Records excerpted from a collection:
.....

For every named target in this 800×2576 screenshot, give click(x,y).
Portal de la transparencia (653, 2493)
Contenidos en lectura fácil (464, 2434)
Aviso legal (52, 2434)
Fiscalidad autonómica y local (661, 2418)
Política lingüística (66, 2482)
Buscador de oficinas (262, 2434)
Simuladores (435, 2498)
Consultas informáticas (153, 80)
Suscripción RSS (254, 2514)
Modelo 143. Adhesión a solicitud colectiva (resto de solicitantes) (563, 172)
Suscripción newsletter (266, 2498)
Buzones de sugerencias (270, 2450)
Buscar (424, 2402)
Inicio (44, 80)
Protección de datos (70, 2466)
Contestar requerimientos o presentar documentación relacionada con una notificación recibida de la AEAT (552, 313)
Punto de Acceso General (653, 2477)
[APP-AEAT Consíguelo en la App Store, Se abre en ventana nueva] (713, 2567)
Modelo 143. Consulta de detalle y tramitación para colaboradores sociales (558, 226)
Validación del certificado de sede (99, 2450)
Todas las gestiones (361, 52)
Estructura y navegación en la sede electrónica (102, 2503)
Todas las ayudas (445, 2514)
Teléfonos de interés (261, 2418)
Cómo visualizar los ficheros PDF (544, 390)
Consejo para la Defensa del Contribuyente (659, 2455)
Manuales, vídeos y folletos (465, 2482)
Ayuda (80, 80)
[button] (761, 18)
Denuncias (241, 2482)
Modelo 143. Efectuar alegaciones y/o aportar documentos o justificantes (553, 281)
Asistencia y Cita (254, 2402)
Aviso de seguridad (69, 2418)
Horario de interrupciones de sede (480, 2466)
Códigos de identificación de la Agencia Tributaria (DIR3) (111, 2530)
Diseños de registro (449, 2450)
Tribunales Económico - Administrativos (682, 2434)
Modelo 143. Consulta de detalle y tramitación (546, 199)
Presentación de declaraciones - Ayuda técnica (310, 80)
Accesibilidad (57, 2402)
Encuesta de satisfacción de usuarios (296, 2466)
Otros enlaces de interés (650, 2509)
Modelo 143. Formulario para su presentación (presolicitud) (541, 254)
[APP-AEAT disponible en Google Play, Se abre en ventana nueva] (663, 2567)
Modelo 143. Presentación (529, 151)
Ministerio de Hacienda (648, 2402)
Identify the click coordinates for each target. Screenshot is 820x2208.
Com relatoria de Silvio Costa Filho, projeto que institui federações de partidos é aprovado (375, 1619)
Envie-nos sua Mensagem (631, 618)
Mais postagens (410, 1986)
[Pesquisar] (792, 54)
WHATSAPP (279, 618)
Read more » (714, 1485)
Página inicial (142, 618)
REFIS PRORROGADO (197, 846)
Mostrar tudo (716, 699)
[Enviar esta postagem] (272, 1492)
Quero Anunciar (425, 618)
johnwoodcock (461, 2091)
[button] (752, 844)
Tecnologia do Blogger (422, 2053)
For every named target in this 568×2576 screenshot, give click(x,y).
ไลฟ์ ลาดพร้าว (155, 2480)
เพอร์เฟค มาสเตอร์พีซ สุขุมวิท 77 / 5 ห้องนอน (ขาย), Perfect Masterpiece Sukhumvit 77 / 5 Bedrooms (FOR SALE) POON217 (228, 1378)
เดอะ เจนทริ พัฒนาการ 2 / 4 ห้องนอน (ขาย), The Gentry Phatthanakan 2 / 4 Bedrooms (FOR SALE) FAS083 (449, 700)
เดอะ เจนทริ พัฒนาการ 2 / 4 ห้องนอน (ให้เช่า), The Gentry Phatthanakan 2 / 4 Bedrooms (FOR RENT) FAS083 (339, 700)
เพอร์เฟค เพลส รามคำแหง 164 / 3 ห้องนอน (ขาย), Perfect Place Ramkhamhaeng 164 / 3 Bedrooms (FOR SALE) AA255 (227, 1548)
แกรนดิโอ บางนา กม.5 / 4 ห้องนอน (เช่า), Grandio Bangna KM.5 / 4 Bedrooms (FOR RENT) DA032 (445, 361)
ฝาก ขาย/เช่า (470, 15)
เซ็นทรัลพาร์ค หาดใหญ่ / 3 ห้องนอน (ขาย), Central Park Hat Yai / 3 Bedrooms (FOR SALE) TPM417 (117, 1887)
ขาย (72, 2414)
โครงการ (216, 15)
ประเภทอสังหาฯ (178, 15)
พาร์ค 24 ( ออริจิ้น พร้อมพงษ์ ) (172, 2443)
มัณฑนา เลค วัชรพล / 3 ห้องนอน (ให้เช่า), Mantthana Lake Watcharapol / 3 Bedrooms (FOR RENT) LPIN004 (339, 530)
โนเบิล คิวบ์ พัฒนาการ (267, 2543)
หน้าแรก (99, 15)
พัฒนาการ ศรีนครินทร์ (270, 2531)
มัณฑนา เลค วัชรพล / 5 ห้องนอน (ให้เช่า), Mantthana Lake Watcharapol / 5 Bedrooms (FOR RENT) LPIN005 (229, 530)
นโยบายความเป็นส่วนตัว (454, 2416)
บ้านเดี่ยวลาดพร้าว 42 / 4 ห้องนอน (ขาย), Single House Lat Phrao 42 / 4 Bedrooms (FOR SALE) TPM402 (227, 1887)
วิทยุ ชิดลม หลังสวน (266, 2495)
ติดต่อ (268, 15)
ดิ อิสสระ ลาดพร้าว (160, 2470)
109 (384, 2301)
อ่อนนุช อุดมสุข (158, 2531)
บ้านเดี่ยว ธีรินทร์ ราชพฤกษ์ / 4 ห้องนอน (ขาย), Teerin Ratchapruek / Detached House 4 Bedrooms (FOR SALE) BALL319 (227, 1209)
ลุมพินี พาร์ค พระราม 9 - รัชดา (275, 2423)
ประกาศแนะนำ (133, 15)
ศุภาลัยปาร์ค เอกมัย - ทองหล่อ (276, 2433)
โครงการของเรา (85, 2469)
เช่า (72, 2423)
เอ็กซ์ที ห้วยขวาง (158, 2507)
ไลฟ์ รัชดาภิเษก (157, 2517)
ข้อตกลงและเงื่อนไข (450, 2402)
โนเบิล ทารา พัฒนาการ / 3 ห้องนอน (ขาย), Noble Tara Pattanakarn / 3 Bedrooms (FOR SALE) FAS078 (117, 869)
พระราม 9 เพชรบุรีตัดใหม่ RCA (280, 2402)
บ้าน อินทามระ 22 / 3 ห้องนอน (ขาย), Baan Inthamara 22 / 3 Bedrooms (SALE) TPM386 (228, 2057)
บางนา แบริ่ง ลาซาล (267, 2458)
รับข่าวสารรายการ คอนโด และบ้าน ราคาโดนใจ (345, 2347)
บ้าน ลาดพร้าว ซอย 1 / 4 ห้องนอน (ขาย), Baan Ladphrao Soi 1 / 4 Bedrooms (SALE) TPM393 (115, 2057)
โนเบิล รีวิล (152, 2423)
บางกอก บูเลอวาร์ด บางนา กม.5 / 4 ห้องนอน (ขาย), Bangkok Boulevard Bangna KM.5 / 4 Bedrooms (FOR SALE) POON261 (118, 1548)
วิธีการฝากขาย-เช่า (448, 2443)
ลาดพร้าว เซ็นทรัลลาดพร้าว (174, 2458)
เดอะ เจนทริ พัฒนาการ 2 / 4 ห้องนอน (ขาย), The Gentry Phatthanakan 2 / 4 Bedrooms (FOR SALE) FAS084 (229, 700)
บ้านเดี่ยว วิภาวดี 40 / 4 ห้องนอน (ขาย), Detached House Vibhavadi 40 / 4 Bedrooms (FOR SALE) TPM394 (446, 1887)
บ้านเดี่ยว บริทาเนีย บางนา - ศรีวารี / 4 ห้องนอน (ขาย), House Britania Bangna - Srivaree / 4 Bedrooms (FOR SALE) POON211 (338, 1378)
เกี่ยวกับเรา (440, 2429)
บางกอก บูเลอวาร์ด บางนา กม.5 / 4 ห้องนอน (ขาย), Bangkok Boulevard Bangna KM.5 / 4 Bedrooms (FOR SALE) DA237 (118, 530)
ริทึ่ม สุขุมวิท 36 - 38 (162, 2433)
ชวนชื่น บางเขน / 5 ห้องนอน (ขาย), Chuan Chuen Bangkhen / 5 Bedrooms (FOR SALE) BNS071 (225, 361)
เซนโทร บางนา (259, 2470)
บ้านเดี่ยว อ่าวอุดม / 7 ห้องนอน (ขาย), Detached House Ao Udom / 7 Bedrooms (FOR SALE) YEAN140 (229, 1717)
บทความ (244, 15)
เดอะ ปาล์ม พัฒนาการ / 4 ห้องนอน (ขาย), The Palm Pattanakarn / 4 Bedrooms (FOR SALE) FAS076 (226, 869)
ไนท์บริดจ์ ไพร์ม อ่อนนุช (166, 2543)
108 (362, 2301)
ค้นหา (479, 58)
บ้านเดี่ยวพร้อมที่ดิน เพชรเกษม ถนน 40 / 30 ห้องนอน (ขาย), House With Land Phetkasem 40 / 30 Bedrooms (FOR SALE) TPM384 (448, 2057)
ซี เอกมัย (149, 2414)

.....

**Exercise instructions**
For each line above that contains the word "เดอะ", make a copy.

**Output for this exercise**
เดอะ เจนทริ พัฒนาการ 2 / 4 ห้องนอน (ขาย), The Gentry Phatthanakan 2 / 4 Bedrooms (FOR SALE) FAS083 (449, 700)
เดอะ เจนทริ พัฒนาการ 2 / 4 ห้องนอน (ให้เช่า), The Gentry Phatthanakan 2 / 4 Bedrooms (FOR RENT) FAS083 (339, 700)
เดอะ เจนทริ พัฒนาการ 2 / 4 ห้องนอน (ขาย), The Gentry Phatthanakan 2 / 4 Bedrooms (FOR SALE) FAS084 (229, 700)
เดอะ ปาล์ม พัฒนาการ / 4 ห้องนอน (ขาย), The Palm Pattanakarn / 4 Bedrooms (FOR SALE) FAS076 (226, 869)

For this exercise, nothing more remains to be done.